Empreendimentos com foco familiar chamam a atenção pela oferta de lazer nas áreas comuns

Por Bruna Martins Fontes
Edição 168 - Julho/2015
 

DIVULGAÇÃO: MBIGUCCI
Potencial de valorização foi atrativo de complexo residencial da MBigucci em São Bernardo do Campo (SP). Imóveis custavam até R$ 288 mil

Preços relativamente atraentes nas suas localidades e áreas de lazer completas também fazem a diferença para a liquidez de imóveis de dois e três dormitórios de padrão médio, mas a exigência dos consumidores em relação aos itens de conforto se torna maior do que nos compactos. Quem sabe identificar o desejo do público-alvo - principalmente famílias jovens em busca de apartamentos compactos mais espaçosos - consegue obter bons resultados nesses tempos de crise, como mostra o levantamento da Brasil Brokers. Três dos quatro lançamentos com desempenho acima da média no eixo Rio-São Paulo tiveram mais de 80% dos imóveis comercializados entre março e maio. O outro, lançado em dezembro passado, foi vendido em 35 dias.

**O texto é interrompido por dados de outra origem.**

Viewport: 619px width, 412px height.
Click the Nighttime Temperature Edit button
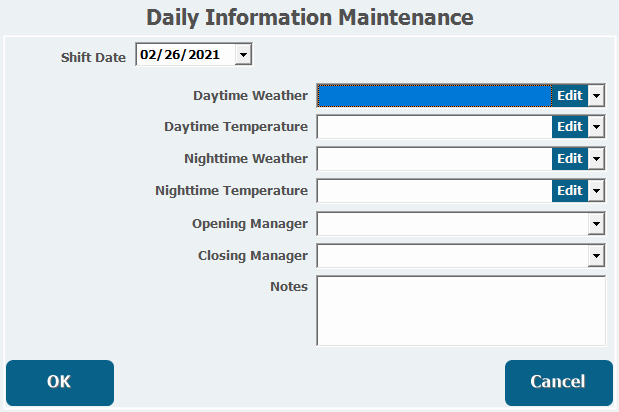(x=570, y=191)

No Rio, uma estratégia das incorporadoras para turbinar as vendas é lançar residenciais em bairros adensados do ponto de vista imobiliário, muitas vezes um pouco afastados do centro ou mais baratos do que as regiões mais valorizadas, porém cobiçados pela infraestrutura. O reduzido número de lançamentos nessas regiões, onde há poucos terrenos disponíveis, evita que o incorporador tenha de achatar o tíquete médio, na avaliação de João Paulo Rio Tinto de Matos, presidente da Associação de Dirigentes de Empresas do Mercado Imobiliário (Ademi-RJ): 'Preço é sempre importante, mas, onde há pouca oferta, as pessoas têm urgência em comprar. Empreendimentos para a classe média vão muito bem em bairros como Méier, Tijuca e Botafogo'. Ele acredita que a procura continuará forte no médio prazo na cidade, especialmente depois de um ano de poucos lançamentos, como deve ser 2015.